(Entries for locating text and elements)
%%

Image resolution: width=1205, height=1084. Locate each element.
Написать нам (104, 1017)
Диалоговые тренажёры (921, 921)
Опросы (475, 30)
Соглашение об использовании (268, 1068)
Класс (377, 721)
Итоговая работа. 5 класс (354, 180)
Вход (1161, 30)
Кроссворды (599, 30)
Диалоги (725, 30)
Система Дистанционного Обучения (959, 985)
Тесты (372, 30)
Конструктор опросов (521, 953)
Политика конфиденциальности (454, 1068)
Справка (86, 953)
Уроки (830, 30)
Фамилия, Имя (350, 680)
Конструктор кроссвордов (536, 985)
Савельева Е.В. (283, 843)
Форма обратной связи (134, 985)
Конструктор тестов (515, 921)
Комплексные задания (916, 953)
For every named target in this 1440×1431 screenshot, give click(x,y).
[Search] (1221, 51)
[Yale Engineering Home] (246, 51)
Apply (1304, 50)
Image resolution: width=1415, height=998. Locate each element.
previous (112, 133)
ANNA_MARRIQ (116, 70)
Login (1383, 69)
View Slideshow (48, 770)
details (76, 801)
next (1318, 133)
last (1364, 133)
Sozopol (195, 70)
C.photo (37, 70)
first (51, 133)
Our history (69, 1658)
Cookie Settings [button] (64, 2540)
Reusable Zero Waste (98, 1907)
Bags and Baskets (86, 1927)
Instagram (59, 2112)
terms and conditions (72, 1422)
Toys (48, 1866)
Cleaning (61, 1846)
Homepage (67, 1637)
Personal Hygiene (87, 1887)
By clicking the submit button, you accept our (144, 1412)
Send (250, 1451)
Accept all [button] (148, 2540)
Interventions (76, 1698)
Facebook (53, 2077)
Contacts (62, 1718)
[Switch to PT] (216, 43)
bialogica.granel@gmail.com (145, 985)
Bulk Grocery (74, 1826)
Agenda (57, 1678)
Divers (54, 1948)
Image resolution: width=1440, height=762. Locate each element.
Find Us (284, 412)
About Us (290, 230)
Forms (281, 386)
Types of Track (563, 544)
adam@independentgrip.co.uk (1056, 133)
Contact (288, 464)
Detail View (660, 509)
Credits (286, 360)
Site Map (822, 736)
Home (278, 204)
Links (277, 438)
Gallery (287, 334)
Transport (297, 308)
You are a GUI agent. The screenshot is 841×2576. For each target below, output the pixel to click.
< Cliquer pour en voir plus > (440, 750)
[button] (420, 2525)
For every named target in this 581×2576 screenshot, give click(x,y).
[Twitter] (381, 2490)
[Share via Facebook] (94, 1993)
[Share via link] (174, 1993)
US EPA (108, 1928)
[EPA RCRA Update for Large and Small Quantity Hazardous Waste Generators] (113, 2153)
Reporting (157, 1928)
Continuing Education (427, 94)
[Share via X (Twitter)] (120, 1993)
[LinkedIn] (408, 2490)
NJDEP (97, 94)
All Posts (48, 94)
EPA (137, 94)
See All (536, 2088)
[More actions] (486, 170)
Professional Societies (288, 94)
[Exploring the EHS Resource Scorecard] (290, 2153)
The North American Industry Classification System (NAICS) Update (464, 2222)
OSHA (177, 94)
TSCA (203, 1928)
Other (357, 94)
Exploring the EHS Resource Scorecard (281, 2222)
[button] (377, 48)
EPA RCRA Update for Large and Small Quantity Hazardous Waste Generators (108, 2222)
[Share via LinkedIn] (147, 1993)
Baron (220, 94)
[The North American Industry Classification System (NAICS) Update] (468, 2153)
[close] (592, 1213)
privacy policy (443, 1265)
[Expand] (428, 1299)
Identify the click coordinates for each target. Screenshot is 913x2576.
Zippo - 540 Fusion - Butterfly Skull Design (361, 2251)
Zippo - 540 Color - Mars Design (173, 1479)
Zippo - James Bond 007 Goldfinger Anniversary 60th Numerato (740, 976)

%%

■ **EXERCISE GOAL**: Quote word for word every line from the one containing "[Share via Facebook] (94, 1993)" through the final row.

■ **ANSWER TO THIS TASK**:
[Share via Facebook] (94, 1993)
[Share via link] (174, 1993)
US EPA (108, 1928)
[EPA RCRA Update for Large and Small Quantity Hazardous Waste Generators] (113, 2153)
Reporting (157, 1928)
Continuing Education (427, 94)
[Share via X (Twitter)] (120, 1993)
[LinkedIn] (408, 2490)
NJDEP (97, 94)
All Posts (48, 94)
EPA (137, 94)
See All (536, 2088)
[More actions] (486, 170)
Professional Societies (288, 94)
[Exploring the EHS Resource Scorecard] (290, 2153)
The North American Industry Classification System (NAICS) Update (464, 2222)
OSHA (177, 94)
TSCA (203, 1928)
Other (357, 94)
Exploring the EHS Resource Scorecard (281, 2222)
[button] (377, 48)
EPA RCRA Update for Large and Small Quantity Hazardous Waste Generators (108, 2222)
[Share via LinkedIn] (147, 1993)
Baron (220, 94)
[The North American Industry Classification System (NAICS) Update] (468, 2153)
[close] (592, 1213)
privacy policy (443, 1265)
[Expand] (428, 1299)
Identify the click coordinates for each target. Screenshot is 913x2576.
Zippo - 540 Fusion - Butterfly Skull Design (361, 2251)
Zippo - 540 Color - Mars Design (173, 1479)
Zippo - James Bond 007 Goldfinger Anniversary 60th Numerato (740, 976)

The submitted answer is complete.